Sunday, November 25, 2012

I See… the Preserving Tradition Award


For over the past 5+ years, the Mormon Third Eye editorial staff has been carefully scouring the globe, searching for that one business entity worthy of a little-known but highly-prized award, the MTE Preserving Tradition Award. To receive the award, a qualifying business must be able to clearly show that via a completely selfish act, they have accidentally preserved a noble tradition.

 Finally, a deserving organization has been selected.   The envelope please.  Announcing:  the first annual Preserving Tradition Award goes to… JC Penney!

Reference previous MTE posts associated with Black Friday to learn exactly what the MTE PTA committee was looking for in a winner.  We’ve singled out JC Penney because, unlike other big box stores who buckled under merchandising pressure to open as early as 8:00 pm on Thanksgiving day,  it was one of the few major retailers that elected to selfishly reward its own employees and uphold the longstanding Black Friday tradition by not opening until 6:00 am the following Friday morning.  

I had followed Black Friday news during Thanksgiving week, and consciously decided to reward Penney by visiting their store early Friday morning.
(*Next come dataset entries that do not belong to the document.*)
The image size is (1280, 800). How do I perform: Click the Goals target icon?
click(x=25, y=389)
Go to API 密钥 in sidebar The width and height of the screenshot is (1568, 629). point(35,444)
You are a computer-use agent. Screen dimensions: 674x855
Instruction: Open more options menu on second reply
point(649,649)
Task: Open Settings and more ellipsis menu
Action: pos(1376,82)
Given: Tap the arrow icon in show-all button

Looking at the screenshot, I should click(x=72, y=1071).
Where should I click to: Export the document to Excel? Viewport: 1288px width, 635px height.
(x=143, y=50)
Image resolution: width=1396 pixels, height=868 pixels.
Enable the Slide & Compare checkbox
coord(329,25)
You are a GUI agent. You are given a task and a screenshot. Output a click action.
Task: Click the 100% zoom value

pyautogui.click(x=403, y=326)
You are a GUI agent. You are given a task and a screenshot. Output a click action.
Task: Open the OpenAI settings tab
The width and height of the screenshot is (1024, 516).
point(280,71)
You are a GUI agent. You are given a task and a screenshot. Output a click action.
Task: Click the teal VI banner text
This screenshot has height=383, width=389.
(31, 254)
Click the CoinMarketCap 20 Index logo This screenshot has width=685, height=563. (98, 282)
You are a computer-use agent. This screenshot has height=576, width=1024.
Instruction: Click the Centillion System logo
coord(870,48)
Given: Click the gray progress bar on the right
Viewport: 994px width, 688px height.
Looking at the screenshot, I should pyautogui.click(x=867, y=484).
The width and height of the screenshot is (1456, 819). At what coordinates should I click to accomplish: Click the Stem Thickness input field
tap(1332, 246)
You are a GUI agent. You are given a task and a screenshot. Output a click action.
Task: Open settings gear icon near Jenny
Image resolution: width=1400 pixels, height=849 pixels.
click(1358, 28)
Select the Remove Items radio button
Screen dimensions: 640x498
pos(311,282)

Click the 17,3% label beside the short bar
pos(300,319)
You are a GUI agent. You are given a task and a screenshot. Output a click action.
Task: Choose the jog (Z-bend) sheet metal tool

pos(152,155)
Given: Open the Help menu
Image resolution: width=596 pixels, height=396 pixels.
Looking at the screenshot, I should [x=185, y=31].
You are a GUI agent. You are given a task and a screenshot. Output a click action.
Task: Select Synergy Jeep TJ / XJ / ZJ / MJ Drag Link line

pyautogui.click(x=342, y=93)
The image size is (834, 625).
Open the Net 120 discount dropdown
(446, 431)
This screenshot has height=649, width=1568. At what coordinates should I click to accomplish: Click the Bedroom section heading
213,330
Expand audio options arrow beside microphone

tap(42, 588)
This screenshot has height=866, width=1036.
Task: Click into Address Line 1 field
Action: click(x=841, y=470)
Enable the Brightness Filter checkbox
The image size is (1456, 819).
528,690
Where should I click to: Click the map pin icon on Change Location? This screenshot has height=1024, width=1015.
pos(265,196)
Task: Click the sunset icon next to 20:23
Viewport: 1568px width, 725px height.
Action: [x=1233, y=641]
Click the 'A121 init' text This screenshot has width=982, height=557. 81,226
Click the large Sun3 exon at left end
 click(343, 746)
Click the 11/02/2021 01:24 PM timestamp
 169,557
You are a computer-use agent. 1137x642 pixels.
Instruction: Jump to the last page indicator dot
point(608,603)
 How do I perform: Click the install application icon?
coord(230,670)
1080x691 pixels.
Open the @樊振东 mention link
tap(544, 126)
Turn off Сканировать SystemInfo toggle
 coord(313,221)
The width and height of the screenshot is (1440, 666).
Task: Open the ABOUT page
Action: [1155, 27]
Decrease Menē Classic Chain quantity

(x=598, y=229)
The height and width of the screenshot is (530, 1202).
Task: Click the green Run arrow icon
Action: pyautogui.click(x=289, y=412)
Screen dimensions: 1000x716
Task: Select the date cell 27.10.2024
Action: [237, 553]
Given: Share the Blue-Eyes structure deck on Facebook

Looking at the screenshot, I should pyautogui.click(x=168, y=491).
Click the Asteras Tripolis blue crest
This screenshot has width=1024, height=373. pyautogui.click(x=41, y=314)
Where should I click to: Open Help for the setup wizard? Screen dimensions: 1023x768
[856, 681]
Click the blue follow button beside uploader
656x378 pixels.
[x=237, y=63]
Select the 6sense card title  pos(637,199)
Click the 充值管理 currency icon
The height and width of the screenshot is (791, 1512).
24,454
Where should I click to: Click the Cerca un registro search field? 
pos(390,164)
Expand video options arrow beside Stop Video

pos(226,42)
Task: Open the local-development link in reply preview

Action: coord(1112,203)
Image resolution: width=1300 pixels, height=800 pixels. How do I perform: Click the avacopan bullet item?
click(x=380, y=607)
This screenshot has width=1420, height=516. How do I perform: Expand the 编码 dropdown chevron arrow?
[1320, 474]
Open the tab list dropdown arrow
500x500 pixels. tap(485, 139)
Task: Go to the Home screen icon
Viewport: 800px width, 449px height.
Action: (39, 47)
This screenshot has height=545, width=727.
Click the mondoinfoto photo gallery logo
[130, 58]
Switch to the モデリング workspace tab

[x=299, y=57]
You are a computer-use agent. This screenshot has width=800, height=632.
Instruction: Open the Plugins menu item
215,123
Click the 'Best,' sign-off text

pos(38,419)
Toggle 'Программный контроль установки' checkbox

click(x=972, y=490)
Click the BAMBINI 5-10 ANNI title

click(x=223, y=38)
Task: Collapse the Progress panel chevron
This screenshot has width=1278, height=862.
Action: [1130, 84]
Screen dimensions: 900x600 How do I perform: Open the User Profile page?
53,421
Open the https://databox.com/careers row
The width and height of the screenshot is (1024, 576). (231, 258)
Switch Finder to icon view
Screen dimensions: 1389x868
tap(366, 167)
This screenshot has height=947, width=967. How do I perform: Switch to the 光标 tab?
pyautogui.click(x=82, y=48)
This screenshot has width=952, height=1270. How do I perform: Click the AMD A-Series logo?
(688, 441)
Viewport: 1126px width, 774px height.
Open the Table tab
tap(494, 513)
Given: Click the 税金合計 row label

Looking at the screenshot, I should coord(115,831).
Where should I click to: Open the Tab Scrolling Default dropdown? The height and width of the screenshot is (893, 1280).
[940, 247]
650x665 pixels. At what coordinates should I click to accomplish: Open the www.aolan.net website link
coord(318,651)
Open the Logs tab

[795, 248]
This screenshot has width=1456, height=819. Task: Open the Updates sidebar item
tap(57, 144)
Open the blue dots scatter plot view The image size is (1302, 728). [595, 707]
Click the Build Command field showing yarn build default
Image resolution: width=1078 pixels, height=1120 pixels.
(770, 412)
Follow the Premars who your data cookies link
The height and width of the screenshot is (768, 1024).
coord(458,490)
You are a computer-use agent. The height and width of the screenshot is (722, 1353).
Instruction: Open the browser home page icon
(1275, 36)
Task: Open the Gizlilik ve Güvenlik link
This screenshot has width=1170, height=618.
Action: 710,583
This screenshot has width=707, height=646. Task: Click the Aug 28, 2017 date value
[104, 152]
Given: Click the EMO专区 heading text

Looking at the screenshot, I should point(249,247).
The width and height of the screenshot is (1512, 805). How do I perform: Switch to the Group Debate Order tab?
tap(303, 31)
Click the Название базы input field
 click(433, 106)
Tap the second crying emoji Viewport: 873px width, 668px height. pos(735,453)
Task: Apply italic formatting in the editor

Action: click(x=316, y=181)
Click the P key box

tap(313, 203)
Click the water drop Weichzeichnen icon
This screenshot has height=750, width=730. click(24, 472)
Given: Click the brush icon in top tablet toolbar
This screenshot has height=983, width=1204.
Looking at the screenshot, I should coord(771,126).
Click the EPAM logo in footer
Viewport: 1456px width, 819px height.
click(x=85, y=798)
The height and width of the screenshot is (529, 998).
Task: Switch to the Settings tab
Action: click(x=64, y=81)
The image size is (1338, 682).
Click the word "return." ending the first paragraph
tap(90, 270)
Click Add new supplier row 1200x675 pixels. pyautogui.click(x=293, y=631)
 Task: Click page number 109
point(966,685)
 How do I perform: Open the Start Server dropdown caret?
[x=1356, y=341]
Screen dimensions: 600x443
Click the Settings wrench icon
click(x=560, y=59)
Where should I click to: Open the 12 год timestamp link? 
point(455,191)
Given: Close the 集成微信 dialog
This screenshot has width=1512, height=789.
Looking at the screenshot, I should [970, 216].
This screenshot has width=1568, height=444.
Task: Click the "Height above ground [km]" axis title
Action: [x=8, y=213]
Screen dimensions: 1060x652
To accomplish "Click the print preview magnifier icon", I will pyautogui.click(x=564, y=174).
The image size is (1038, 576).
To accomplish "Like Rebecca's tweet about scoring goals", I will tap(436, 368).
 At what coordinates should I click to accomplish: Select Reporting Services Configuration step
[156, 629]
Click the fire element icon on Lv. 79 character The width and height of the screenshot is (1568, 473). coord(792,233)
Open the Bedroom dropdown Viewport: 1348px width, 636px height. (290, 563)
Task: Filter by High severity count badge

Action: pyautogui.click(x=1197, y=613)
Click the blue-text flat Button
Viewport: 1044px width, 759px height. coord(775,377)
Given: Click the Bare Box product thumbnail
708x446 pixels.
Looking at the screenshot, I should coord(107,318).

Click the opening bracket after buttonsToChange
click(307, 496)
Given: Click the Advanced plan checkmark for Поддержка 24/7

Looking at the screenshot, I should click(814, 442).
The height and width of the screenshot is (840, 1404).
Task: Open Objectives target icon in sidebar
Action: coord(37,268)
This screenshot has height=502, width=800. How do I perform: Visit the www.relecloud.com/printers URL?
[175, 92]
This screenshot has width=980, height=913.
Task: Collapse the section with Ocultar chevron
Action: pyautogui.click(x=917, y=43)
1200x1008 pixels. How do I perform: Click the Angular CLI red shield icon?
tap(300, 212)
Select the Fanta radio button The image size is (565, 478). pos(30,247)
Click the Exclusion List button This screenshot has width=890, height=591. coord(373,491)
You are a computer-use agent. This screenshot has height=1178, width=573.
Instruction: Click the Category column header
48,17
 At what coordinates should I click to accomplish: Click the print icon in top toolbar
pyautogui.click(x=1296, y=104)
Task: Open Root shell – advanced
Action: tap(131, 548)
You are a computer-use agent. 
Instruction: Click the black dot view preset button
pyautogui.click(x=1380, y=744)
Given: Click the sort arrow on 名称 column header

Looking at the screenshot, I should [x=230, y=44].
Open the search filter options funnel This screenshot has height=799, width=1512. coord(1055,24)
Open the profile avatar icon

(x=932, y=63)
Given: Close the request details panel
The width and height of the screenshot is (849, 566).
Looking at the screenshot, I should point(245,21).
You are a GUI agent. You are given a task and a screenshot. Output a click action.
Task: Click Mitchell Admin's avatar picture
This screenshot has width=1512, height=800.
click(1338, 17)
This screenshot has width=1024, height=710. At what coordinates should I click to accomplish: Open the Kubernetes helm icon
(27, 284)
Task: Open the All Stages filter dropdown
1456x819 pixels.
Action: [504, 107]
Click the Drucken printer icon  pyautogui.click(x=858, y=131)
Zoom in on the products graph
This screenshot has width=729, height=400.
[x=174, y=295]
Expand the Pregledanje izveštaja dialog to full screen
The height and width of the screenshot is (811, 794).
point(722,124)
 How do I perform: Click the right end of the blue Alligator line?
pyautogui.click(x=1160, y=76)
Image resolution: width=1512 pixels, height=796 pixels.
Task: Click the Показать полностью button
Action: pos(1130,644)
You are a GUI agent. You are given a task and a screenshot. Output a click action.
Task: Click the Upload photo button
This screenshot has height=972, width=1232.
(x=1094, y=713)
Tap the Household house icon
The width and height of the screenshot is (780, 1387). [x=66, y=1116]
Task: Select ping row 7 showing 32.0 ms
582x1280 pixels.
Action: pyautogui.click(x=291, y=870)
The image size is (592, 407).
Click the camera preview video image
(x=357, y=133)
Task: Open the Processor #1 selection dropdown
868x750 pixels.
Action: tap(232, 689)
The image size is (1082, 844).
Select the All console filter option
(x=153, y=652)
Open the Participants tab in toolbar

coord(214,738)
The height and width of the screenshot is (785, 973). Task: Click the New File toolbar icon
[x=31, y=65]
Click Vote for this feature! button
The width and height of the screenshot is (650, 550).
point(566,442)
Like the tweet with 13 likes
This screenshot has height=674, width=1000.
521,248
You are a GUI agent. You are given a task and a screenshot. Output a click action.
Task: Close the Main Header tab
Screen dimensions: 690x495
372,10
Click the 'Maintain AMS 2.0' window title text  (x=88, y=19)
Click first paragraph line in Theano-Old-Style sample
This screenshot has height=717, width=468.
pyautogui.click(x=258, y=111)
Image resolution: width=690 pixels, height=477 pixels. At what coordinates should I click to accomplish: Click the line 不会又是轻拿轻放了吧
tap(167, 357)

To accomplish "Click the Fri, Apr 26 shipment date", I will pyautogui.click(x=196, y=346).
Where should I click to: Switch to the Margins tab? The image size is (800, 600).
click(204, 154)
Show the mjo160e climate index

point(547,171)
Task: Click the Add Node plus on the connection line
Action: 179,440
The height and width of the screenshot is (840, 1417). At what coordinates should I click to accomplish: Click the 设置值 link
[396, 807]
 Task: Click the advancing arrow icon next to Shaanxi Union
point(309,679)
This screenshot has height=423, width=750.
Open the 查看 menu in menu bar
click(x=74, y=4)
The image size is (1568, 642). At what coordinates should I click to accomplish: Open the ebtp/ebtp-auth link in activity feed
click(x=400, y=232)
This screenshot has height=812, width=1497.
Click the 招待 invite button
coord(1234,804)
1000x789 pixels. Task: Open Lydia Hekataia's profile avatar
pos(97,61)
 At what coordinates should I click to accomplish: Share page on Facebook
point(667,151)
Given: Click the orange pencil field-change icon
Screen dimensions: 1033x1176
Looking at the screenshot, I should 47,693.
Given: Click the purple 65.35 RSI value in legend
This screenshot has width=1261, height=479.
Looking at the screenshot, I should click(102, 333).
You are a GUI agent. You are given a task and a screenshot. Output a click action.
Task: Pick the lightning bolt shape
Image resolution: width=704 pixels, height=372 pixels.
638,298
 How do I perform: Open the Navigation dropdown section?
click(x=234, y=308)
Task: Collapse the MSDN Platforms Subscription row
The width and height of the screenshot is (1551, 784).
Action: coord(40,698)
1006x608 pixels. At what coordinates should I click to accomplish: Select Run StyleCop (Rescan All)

Their bold, gutsy move allowed me to wake up before the crack of dawn and drag two of my favorite nieces and nephews out to the Cool Springs Galleria in trendy Brentwood Tennessee.  We experienced again the pageantry and excitement of waiting with other brave souls to invade a store for that next big doorbuster deal of the century.  At exactly 5:40 am, a loose mass of carelessly loitering shoppers instinctively crowded in front of the grand glistening mall entrance window doors, like a herd of hungry sheep crowding around a feeding trough.  At exactly 5:52 a brave JC Penney’ floor manager turned the key and opened the store for business.   We politely but firmly pushed with the rest of the mass of rapidly moving humanity until we reached the target, the $8 small home appliance section, and snatched up two grills and a toaster oven.

It didn’t have to be small home appliances; we would have done the same for $8 Pikachu teeshirts or $5 watches.  It was the opportunity to partake in a semi-sacred tradition, bond with complete strangers,  and become a part of something bigger than ourselves. I enjoyed discussing important issues with my sister’s teenage son and daughter-  being a hipster shopper, lunch at Chickees, and why WWII Japanese fighter pilots are missing their pinky fingers.  We also regressed into wistful regrets and fears that this may be our last Black Friday bonanza- the latest news is that the Thanksgiving evening shopping experiment produced record profits for renegade retailers like Target and Walmart.

Anyway, no doubt some substantial changes will need to be made to ensure that anything resembling Black Friday and the traditions it accidentally inspired continues in future years.  Would you wait in line and discuss world events with complete strangers for a .50 Big Mac, or a $50 root canal?  I would.  Hopefully the marketing masters of the merchandise universe of tomorrow will recognize that creating the perfect shopping experience includes catering to the wisdom of the very first crowdsourcing  phenomena- the memories made via Black Friday shopping.